Always one of the highlights of the year, Voices of Poetry on Sunday evening was again a lovely occasion. We entered a darkened Big Schoolroom from the brilliance of a summer evening (pictured - the Deerpark just beforehand) for 50 minutes of great poetry from around the world, expertly marshalled and introduced by Mr Swift.
Jack Goulding opened proceedings appropriately with Billy Collins's 'Today' ('a spring day so perfect...'). He was followed by members of the I form sets reading two Seamus Heaney poems ('When all the others were away at Mass' and 'Mother of the Groom'), and then a group of poetry in romance languages, including Latin (Sadhbh Sheeran), Catalan (Cecilia Duran-Basso), Spanish (Richard Hartweck), Portuguese (Rebecca Jetter), Italian (Maria Trigo Puig) and French (members of Mr O'Shaughnessy's set). They were followed by the first staff reader, Mr McCarthy, who recited 'The Parthenon', a poem written by a Chaplain from the 1940s, F.A. Evelyn.

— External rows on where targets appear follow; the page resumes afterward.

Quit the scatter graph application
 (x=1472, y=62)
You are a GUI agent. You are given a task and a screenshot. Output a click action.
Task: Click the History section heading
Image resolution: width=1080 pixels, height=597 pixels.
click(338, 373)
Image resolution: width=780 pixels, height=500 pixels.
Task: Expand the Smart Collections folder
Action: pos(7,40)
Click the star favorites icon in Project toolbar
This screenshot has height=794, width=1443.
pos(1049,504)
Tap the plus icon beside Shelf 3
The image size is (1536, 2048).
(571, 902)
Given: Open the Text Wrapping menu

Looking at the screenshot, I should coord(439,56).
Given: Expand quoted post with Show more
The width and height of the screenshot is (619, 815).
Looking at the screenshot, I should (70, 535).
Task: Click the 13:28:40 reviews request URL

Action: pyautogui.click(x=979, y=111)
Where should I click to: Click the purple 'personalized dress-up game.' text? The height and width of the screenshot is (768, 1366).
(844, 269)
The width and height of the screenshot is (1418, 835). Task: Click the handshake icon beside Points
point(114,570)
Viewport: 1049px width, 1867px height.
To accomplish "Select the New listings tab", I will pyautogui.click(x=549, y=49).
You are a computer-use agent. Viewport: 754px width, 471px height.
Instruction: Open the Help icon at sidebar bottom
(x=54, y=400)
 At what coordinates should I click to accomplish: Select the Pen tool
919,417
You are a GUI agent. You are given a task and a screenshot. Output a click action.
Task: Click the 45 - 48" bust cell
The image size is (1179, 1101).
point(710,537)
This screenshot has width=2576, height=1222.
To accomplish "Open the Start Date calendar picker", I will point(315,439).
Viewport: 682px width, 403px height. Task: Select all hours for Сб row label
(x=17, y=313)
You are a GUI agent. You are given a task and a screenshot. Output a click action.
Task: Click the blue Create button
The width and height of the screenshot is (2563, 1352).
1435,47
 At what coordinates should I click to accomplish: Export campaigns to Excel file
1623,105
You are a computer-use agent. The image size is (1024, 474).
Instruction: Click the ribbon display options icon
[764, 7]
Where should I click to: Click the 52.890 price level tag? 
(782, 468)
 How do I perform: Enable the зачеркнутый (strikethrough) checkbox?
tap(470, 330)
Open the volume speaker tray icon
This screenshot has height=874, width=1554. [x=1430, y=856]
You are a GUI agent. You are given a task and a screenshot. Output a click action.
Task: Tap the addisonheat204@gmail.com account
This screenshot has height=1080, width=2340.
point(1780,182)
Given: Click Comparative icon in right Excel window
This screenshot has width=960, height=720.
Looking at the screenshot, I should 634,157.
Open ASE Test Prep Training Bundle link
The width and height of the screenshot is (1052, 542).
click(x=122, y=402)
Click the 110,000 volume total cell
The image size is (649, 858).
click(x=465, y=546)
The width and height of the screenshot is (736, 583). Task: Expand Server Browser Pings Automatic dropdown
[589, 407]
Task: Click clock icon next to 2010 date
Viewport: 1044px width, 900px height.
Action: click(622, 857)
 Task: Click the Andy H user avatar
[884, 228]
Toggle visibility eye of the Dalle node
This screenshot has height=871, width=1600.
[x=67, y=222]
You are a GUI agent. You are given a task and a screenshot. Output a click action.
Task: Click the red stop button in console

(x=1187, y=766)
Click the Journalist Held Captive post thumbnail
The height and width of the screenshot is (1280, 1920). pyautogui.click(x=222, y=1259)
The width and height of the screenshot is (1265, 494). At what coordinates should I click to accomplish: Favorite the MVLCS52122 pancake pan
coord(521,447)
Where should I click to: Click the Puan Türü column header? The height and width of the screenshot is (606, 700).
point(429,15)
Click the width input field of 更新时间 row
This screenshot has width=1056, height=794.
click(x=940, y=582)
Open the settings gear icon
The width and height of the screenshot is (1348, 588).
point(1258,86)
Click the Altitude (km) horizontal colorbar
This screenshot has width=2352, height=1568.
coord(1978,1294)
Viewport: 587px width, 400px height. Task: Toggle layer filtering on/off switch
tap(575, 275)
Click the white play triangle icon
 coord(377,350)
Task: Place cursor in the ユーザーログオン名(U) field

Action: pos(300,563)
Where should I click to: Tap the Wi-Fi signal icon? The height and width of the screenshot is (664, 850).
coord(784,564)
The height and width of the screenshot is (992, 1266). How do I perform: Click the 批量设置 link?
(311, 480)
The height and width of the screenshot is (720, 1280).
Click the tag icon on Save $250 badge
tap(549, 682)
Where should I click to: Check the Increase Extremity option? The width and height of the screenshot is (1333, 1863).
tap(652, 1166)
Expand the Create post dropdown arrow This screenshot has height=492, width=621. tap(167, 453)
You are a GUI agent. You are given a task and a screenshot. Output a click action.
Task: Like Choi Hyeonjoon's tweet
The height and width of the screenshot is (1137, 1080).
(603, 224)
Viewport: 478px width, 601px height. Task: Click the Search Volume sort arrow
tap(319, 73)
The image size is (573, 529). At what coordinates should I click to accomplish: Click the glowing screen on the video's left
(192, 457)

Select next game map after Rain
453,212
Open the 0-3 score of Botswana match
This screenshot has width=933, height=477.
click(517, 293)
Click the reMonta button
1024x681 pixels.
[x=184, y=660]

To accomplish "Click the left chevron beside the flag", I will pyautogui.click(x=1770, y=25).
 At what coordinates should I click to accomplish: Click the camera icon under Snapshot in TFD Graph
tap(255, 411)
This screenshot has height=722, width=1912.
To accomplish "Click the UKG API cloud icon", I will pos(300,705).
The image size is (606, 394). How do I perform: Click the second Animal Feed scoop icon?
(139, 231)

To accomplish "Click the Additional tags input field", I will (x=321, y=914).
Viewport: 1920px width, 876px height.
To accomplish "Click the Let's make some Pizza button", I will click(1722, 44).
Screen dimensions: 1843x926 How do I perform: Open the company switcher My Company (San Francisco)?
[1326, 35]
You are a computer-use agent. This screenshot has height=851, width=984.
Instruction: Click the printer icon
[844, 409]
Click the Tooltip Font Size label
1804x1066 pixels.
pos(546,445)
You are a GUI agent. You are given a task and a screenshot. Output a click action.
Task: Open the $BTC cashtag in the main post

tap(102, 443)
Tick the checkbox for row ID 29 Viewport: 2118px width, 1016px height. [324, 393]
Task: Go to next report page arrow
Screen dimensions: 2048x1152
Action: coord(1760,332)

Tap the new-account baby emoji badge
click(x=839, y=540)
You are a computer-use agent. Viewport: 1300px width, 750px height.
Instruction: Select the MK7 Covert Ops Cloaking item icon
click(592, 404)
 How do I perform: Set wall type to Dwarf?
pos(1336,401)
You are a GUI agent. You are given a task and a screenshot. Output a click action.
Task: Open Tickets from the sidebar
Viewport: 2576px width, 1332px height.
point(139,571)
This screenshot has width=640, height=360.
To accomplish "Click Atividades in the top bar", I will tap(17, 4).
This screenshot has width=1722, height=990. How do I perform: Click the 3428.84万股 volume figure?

Following Irish (Mark Crampton), we headed back to more foreign-language poetry - German (Johanna von der Marwitz), Japanese (Saya Kasuze), Norwegian (Hakon Schug) and Arabic (Dena al Hamdan). A regular feature next - an entrant to the national Poetry Aloud competition, this time Henry Carroll with 'The Cold Heaven' by W.B. Yeats. Molly Buckingham followed, sportingly reading a poem on skiing (she had a close encounter with an Italian mountainside over Easter and is only just off crutches).
The second staff member was Mr Jones from the Science Department, with Paula Meehan's 'Solace'. Three more foreign poems followed: Dutch (Pascal Dillenberger), Ukrainian (Anton Lysenko with a first) and Benin (Iyobosa Bello-Asemota).
This year's two poetry prize winners delivered a poem each from their winning portfolios - Lucia Masding (junior) and Sadhbh Sheeran (Senior), and they sandwiched Chinese (Mantak Suen) and Irish (the Senior Prefect Hamish Law read the latter, a poem by Máirtín Ó Direáin, as well as translating it). And finally, Candela Casasus read the perfect summer love poem, 'He Wishes for the Cloths of Heaven' by W.B. Yeats:
Had I the heavens' embroidered cloths,
Enwrought with golden and silver light,
The blue and the dim and the dark cloths
Of night and light and the half-light,
I would spread the cloths under your feet:
But I, being poor, have only my dreams;
I have spread my dreams under your feet;
Tread softly because you tread on my dreams.
We headed back out into the late evening sunshine, refreshed by our encounters with great literature from around the world.